Extracted records Block Start

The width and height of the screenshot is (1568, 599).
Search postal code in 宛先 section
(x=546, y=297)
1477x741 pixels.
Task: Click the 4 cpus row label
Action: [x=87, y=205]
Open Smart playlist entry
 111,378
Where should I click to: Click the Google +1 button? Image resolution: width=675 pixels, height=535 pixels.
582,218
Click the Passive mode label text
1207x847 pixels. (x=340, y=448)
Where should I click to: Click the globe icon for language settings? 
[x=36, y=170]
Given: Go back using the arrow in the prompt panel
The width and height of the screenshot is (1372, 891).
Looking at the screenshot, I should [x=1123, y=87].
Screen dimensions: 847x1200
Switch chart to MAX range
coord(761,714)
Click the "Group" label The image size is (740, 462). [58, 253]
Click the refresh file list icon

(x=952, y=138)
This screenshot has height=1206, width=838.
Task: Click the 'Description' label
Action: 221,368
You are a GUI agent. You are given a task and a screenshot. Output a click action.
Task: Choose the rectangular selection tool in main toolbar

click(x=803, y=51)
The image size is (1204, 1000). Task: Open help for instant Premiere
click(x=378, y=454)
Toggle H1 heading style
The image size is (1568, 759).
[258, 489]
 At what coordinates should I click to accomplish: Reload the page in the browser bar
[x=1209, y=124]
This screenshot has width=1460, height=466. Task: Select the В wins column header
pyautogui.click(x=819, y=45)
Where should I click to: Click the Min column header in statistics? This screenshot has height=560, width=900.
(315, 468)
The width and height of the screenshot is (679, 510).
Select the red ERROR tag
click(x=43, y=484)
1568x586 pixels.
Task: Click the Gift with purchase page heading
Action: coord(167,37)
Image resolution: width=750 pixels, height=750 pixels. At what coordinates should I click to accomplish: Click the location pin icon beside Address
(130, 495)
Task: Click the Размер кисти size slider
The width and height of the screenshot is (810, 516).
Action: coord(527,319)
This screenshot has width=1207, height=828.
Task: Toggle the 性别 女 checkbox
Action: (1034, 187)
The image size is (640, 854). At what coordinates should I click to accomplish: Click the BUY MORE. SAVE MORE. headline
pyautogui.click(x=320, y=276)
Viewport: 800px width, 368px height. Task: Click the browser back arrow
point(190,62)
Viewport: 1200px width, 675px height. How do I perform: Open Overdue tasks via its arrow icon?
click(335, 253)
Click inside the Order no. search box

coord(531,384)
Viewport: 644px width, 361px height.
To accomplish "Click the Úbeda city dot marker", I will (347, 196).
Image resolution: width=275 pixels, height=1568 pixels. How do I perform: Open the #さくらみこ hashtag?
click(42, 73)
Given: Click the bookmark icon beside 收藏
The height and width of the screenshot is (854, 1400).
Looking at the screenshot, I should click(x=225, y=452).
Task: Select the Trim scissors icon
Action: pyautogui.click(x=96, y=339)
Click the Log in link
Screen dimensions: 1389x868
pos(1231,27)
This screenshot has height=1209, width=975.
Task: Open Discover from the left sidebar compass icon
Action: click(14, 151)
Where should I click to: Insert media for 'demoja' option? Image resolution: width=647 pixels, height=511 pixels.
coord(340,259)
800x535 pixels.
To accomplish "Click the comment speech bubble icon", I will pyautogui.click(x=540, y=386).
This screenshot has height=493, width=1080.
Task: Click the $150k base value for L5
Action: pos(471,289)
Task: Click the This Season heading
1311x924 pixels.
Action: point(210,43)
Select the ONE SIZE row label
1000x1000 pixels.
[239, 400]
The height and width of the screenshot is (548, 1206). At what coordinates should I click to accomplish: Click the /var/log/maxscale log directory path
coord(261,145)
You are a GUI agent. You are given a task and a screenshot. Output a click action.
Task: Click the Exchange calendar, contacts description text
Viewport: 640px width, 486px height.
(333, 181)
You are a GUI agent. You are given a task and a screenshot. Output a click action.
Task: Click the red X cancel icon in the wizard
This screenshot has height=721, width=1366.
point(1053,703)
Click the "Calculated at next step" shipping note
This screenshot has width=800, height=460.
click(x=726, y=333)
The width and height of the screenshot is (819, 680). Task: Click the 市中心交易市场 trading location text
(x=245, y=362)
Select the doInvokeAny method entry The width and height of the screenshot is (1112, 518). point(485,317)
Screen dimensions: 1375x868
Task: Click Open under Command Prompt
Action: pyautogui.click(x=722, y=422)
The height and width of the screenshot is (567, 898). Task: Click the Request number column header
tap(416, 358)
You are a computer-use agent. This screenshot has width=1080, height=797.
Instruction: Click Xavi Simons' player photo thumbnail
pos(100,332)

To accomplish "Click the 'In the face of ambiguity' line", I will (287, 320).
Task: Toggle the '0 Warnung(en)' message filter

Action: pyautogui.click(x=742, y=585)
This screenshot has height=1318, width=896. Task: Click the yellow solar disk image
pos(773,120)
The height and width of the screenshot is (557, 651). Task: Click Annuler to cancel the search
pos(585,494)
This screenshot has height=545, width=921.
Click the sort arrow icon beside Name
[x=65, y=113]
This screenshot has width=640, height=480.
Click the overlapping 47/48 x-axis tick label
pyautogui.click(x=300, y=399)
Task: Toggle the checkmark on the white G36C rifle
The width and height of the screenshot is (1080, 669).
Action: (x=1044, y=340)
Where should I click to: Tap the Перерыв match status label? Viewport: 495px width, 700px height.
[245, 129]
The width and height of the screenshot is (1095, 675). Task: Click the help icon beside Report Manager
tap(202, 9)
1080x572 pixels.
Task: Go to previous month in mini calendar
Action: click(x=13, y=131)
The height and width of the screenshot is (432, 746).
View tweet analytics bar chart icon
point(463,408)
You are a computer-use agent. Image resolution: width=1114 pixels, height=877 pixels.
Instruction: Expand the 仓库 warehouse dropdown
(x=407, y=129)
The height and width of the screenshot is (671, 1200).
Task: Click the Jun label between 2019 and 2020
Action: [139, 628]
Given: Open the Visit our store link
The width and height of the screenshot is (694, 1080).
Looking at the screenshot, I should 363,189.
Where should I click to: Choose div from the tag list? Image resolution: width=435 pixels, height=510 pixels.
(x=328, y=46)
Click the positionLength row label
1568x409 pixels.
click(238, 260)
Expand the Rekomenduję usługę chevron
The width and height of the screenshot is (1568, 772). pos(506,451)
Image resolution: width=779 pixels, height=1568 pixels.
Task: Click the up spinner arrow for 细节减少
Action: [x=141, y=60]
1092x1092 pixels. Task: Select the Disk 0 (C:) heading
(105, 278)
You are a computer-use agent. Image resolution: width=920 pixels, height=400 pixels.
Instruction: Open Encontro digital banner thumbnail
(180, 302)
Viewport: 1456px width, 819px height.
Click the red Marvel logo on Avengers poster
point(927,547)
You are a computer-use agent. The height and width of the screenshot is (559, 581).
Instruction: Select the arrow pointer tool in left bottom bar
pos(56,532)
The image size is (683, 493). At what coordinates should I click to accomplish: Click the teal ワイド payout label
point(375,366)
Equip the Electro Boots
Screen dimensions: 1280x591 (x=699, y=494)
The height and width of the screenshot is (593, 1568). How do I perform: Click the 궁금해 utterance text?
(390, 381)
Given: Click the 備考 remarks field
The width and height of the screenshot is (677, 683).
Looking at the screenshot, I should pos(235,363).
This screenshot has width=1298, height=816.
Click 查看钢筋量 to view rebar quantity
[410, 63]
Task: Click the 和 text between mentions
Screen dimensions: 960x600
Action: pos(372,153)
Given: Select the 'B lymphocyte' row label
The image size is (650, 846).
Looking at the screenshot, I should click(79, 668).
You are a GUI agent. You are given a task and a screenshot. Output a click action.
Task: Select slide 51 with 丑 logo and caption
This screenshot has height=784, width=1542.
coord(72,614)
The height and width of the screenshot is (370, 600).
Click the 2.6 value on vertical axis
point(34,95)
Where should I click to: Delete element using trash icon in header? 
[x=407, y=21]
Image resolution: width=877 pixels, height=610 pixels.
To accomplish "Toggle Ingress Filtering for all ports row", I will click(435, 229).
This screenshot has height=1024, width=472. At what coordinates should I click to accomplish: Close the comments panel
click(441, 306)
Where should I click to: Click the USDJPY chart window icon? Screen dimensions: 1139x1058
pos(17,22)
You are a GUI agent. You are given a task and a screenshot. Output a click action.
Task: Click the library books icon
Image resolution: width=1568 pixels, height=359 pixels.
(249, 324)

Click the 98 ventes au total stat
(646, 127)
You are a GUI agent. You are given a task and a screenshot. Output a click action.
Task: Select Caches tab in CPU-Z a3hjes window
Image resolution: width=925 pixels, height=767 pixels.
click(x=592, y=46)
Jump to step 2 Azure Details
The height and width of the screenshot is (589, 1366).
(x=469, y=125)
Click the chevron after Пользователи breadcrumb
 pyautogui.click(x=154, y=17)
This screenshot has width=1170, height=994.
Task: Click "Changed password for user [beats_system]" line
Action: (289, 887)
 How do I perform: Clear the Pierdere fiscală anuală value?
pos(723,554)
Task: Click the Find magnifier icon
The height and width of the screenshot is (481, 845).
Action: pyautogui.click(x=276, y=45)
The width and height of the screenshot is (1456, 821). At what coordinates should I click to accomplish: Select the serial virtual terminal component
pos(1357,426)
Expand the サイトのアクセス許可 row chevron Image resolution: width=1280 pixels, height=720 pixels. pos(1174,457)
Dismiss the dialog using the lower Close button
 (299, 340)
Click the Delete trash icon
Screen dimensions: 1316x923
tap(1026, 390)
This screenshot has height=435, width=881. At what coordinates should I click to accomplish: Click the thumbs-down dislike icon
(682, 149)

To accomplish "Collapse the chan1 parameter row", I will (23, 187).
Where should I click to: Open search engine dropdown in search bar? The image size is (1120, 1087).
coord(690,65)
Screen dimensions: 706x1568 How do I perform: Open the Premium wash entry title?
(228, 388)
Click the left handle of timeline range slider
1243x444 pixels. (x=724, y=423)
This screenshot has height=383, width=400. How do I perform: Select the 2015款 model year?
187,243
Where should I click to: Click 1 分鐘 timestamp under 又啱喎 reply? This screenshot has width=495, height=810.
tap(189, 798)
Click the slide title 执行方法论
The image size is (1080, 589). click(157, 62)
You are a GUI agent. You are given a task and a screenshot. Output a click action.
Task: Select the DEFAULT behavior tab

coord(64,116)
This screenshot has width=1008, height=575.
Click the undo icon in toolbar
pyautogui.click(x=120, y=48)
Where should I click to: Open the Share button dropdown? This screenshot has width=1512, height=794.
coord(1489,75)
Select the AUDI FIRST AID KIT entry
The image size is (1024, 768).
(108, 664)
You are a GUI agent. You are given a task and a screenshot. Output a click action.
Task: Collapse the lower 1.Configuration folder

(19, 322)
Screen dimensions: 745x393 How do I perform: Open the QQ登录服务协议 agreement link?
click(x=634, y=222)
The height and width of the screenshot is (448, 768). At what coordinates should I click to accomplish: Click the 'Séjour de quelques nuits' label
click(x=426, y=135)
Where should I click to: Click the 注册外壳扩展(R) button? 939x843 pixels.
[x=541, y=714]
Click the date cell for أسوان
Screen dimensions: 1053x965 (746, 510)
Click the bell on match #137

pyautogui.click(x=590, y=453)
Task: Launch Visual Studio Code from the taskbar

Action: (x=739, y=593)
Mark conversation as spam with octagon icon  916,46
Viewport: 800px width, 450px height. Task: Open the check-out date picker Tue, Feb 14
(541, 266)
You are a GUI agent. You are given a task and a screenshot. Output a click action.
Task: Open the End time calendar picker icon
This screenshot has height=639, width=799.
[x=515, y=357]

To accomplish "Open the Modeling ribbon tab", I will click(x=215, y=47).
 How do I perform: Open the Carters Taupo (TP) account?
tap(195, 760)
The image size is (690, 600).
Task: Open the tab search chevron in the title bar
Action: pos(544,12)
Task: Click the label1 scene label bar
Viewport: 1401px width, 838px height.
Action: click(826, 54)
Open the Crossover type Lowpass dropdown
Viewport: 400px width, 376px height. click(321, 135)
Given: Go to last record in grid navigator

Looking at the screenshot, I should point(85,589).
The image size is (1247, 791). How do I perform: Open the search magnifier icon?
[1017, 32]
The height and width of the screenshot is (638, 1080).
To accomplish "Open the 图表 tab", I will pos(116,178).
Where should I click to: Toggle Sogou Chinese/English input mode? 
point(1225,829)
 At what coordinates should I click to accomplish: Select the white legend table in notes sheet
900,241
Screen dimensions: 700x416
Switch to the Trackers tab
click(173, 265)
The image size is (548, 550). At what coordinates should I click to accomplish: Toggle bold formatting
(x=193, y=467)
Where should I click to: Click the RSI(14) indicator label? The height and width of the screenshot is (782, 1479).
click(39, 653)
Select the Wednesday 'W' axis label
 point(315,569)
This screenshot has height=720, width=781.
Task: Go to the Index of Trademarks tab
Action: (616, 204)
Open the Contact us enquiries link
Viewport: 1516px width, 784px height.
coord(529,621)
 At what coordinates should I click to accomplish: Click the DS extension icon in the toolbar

Extracted records Block End

Instructions to follow —
Copy all lines above where "computer" is present.

Task output —
You are a computer-use agent. This screenshot has width=1080, height=797.
You are a computer-use agent. Image resolution: width=1114 pixels, height=877 pixels.
You are a computer-use agent. Image resolution: width=920 pixels, height=400 pixels.
You are a computer-use agent. The height and width of the screenshot is (559, 581).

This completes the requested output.